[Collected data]
________________________

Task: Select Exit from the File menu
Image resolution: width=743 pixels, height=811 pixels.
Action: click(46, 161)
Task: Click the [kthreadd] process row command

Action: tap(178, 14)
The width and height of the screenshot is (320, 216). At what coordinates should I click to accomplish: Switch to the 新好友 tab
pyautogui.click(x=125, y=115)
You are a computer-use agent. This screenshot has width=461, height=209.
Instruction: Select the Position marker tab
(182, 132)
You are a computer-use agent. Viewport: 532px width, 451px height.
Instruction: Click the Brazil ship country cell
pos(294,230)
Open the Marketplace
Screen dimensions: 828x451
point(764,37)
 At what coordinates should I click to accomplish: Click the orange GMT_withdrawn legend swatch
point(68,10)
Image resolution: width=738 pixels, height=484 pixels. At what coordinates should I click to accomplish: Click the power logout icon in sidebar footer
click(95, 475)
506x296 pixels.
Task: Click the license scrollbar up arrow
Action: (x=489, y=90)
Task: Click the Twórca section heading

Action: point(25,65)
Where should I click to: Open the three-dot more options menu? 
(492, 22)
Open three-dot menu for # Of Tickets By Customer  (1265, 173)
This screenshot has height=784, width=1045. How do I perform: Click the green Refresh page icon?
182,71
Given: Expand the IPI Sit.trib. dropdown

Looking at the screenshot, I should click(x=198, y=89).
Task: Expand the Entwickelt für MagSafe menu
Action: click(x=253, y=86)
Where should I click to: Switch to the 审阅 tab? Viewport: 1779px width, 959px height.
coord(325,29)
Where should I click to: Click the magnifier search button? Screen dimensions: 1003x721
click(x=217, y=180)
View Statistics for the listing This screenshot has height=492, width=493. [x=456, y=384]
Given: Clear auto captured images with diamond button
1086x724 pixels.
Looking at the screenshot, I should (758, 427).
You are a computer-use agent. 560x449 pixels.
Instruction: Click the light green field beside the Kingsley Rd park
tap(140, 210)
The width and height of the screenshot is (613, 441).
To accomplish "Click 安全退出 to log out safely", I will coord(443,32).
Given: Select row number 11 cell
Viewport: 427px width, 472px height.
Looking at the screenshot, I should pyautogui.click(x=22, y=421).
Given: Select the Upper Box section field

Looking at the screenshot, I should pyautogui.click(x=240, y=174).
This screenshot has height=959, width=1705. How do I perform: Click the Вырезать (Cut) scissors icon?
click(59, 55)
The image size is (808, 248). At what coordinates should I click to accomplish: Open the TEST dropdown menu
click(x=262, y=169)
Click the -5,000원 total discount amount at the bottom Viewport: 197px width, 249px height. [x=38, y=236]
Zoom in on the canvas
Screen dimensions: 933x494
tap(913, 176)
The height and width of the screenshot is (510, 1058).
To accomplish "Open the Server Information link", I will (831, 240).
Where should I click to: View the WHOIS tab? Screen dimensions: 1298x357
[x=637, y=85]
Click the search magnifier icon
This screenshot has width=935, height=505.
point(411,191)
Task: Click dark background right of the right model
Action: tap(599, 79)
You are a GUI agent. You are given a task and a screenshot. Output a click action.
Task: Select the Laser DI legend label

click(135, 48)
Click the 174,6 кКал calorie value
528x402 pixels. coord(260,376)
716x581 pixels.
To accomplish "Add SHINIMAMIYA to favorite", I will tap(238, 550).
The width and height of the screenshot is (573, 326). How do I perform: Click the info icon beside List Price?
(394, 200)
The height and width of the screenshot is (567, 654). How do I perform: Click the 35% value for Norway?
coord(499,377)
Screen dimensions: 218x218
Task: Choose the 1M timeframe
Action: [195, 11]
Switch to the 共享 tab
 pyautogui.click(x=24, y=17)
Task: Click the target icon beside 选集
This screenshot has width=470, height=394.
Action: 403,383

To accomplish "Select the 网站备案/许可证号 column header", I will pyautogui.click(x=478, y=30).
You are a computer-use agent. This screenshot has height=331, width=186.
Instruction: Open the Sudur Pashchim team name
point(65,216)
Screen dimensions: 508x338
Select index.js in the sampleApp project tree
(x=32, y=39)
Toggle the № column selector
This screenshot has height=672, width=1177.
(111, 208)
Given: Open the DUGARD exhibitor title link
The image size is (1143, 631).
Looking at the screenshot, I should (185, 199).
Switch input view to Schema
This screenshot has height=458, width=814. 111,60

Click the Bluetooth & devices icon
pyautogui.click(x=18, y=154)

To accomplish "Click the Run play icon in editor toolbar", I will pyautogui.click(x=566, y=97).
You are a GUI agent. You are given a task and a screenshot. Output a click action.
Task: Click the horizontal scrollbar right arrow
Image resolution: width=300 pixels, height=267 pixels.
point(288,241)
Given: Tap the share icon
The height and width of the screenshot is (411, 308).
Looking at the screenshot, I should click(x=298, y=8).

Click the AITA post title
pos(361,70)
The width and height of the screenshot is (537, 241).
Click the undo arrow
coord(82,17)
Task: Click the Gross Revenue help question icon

________________________

WHAT THE TASK ASKS: All records should be returned verbatim, none left out.

ANSWER BOX:
Task: Select Exit from the File menu
Image resolution: width=743 pixels, height=811 pixels.
Action: click(46, 161)
Task: Click the [kthreadd] process row command

Action: tap(178, 14)
The width and height of the screenshot is (320, 216). At what coordinates should I click to accomplish: Switch to the 新好友 tab
pyautogui.click(x=125, y=115)
You are a computer-use agent. This screenshot has width=461, height=209.
Instruction: Select the Position marker tab
(182, 132)
You are a computer-use agent. Viewport: 532px width, 451px height.
Instruction: Click the Brazil ship country cell
pos(294,230)
Open the Marketplace
Screen dimensions: 828x451
point(764,37)
 At what coordinates should I click to accomplish: Click the orange GMT_withdrawn legend swatch
point(68,10)
Image resolution: width=738 pixels, height=484 pixels. At what coordinates should I click to accomplish: Click the power logout icon in sidebar footer
click(95, 475)
506x296 pixels.
Task: Click the license scrollbar up arrow
Action: (x=489, y=90)
Task: Click the Twórca section heading

Action: point(25,65)
Where should I click to: Open the three-dot more options menu? 
(492, 22)
Open three-dot menu for # Of Tickets By Customer  (1265, 173)
This screenshot has height=784, width=1045. How do I perform: Click the green Refresh page icon?
182,71
Given: Expand the IPI Sit.trib. dropdown

Looking at the screenshot, I should click(x=198, y=89).
Task: Expand the Entwickelt für MagSafe menu
Action: click(x=253, y=86)
Where should I click to: Switch to the 审阅 tab? Viewport: 1779px width, 959px height.
coord(325,29)
Where should I click to: Click the magnifier search button? Screen dimensions: 1003x721
click(x=217, y=180)
View Statistics for the listing This screenshot has height=492, width=493. [x=456, y=384]
Given: Clear auto captured images with diamond button
1086x724 pixels.
Looking at the screenshot, I should (758, 427).
You are a computer-use agent. 560x449 pixels.
Instruction: Click the light green field beside the Kingsley Rd park
tap(140, 210)
The width and height of the screenshot is (613, 441).
To accomplish "Click 安全退出 to log out safely", I will coord(443,32).
Given: Select row number 11 cell
Viewport: 427px width, 472px height.
Looking at the screenshot, I should pyautogui.click(x=22, y=421).
Given: Select the Upper Box section field

Looking at the screenshot, I should pyautogui.click(x=240, y=174).
This screenshot has height=959, width=1705. How do I perform: Click the Вырезать (Cut) scissors icon?
click(59, 55)
The image size is (808, 248). At what coordinates should I click to accomplish: Open the TEST dropdown menu
click(x=262, y=169)
Click the -5,000원 total discount amount at the bottom Viewport: 197px width, 249px height. [x=38, y=236]
Zoom in on the canvas
Screen dimensions: 933x494
tap(913, 176)
The height and width of the screenshot is (510, 1058).
To accomplish "Open the Server Information link", I will (831, 240).
Where should I click to: View the WHOIS tab? Screen dimensions: 1298x357
[x=637, y=85]
Click the search magnifier icon
This screenshot has width=935, height=505.
point(411,191)
Task: Click dark background right of the right model
Action: tap(599, 79)
You are a GUI agent. You are given a task and a screenshot. Output a click action.
Task: Select the Laser DI legend label

click(135, 48)
Click the 174,6 кКал calorie value
528x402 pixels. coord(260,376)
716x581 pixels.
To accomplish "Add SHINIMAMIYA to favorite", I will tap(238, 550).
The width and height of the screenshot is (573, 326). How do I perform: Click the info icon beside List Price?
(394, 200)
The height and width of the screenshot is (567, 654). How do I perform: Click the 35% value for Norway?
coord(499,377)
Screen dimensions: 218x218
Task: Choose the 1M timeframe
Action: [195, 11]
Switch to the 共享 tab
 pyautogui.click(x=24, y=17)
Task: Click the target icon beside 选集
This screenshot has width=470, height=394.
Action: 403,383

To accomplish "Select the 网站备案/许可证号 column header", I will pyautogui.click(x=478, y=30).
You are a computer-use agent. This screenshot has height=331, width=186.
Instruction: Open the Sudur Pashchim team name
point(65,216)
Screen dimensions: 508x338
Select index.js in the sampleApp project tree
(x=32, y=39)
Toggle the № column selector
This screenshot has height=672, width=1177.
(111, 208)
Given: Open the DUGARD exhibitor title link
The image size is (1143, 631).
Looking at the screenshot, I should (185, 199).
Switch input view to Schema
This screenshot has height=458, width=814. 111,60

Click the Bluetooth & devices icon
pyautogui.click(x=18, y=154)

To accomplish "Click the Run play icon in editor toolbar", I will pyautogui.click(x=566, y=97).
You are a GUI agent. You are given a task and a screenshot. Output a click action.
Task: Click the horizontal scrollbar right arrow
Image resolution: width=300 pixels, height=267 pixels.
point(288,241)
Given: Tap the share icon
The height and width of the screenshot is (411, 308).
Looking at the screenshot, I should click(x=298, y=8).

Click the AITA post title
pos(361,70)
The width and height of the screenshot is (537, 241).
Click the undo arrow
coord(82,17)
Task: Click the Gross Revenue help question icon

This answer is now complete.